Starting with the line that contains "[button] (669, 23)", copy every line through the end of the data below, exactly and with nothing added.

• _Stored data entries_
BEGIN

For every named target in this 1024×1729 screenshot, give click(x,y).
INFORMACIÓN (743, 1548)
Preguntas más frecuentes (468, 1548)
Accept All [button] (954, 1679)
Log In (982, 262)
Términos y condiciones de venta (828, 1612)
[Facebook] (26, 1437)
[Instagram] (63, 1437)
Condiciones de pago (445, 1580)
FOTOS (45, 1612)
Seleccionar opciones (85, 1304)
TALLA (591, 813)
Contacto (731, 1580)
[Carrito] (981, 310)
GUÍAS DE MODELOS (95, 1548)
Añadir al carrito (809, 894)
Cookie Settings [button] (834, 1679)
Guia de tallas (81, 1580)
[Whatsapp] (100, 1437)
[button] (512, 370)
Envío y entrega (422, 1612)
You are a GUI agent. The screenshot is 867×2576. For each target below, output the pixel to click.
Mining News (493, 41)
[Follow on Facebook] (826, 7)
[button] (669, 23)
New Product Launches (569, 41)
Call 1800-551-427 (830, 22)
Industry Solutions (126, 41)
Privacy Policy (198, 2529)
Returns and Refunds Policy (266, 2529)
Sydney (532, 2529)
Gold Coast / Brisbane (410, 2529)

END

• _RESULT_
[button] (669, 23)
New Product Launches (569, 41)
Call 1800-551-427 (830, 22)
Industry Solutions (126, 41)
Privacy Policy (198, 2529)
Returns and Refunds Policy (266, 2529)
Sydney (532, 2529)
Gold Coast / Brisbane (410, 2529)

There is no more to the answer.